2. Grooming–Turn off the water while you brush your teeth, shave, and while you lather up when washing your hands. Also, make sure there are aerators on all of your faucets.
3. Toilet–If it’s yellow let it mellow. When you need to replace a toilet purchase a low-volume or dual flush toilet.

4. Laundry–Only use when you have a full load.
5. Dishwashing–Only use when you have a full load. If you wash by hand (better choice) don’t let the water run while rinsing. Fill one sink with wash water and the other with rinse water.
6. Compost–Composting eliminates the need for a garbage disposal (water waster) and adds water-holding organic matter to the soil.

7. Outside–Plant native and drought tolerant plants.
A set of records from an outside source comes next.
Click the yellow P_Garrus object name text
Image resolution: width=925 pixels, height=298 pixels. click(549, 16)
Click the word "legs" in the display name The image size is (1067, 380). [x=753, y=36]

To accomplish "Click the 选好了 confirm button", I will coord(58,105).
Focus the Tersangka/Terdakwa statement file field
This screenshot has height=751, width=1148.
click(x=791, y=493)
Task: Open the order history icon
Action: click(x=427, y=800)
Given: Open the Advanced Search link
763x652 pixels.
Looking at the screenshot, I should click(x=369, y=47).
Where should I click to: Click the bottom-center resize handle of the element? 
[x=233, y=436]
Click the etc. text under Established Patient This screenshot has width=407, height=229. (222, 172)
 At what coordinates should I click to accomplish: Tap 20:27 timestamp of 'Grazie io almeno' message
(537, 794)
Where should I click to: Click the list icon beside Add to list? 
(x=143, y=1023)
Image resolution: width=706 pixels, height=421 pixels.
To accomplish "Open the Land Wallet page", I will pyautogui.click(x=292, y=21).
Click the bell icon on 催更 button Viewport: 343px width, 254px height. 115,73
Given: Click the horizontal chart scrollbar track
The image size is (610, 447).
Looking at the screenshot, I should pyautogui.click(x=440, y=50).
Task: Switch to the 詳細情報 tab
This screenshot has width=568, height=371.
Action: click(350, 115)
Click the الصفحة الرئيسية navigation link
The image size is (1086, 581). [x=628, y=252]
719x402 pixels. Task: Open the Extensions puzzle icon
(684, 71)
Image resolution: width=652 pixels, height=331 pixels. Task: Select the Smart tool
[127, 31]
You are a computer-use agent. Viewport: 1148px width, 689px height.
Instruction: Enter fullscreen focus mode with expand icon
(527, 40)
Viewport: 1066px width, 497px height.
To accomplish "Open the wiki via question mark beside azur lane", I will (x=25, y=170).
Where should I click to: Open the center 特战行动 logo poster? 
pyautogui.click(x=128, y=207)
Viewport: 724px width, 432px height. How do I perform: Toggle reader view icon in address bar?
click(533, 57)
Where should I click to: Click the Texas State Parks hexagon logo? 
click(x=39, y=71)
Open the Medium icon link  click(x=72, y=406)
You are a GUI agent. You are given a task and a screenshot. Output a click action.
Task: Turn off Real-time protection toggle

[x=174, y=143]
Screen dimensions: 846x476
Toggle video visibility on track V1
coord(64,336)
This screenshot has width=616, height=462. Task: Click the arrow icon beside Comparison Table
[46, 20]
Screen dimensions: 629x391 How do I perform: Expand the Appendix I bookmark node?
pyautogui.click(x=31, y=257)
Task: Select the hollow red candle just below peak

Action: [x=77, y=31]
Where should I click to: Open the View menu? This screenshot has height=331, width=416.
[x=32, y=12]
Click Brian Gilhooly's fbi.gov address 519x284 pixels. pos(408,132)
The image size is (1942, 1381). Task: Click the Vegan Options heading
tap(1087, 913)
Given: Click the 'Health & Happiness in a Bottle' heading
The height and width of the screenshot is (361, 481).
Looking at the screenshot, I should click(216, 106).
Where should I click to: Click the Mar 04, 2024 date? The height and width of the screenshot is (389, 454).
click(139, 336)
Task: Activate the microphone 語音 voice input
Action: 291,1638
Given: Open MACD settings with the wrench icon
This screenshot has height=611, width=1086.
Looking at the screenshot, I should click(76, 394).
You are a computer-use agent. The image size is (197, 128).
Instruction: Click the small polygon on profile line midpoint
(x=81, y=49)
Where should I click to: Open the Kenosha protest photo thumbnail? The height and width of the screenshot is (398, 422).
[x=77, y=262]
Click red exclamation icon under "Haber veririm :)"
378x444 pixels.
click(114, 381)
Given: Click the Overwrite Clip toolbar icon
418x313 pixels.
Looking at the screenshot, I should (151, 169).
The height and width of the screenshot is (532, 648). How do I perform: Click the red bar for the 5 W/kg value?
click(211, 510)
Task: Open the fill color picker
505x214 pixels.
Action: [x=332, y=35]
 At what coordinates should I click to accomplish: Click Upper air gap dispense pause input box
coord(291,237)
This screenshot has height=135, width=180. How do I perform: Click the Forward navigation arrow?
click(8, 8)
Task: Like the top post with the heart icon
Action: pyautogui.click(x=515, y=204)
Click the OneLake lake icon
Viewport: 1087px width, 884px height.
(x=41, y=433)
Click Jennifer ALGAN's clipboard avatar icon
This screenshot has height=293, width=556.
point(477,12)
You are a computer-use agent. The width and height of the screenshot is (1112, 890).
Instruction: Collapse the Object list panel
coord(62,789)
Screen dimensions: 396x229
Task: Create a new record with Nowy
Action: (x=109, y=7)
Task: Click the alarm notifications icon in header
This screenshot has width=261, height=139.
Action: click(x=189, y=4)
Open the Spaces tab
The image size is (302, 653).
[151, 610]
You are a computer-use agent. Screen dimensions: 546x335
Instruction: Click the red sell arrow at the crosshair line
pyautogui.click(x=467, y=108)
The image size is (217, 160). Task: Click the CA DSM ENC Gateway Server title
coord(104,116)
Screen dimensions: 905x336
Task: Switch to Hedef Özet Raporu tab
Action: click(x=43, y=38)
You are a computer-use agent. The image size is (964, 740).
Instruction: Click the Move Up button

Only water your lawn when needed (you can tell when by walking across your lawn–if you leave footprints, it’s time to water).
8. Catching it–While waiting for the water in your shower or sink to get hot, use a large cup (sink) or bucket (shower) to catch the water. Also, install a rain barrel to collect rainwater from your gutters. Use the collected water to water your plants and/or wash your car.
9. Fixing it–Fix leaky faucets and toilets!
10. Teaching it–Make suggestions to your employer to conserve water at work. Encourage your city and local schools to develop and promote water conservation among children and adults. Share this article with family and friends (and enemies too–we all use the same water)!

Most of you may have realized I slipped more than 20 water saving tips in here.
Hey, it’s that important…and I’m that sneaky.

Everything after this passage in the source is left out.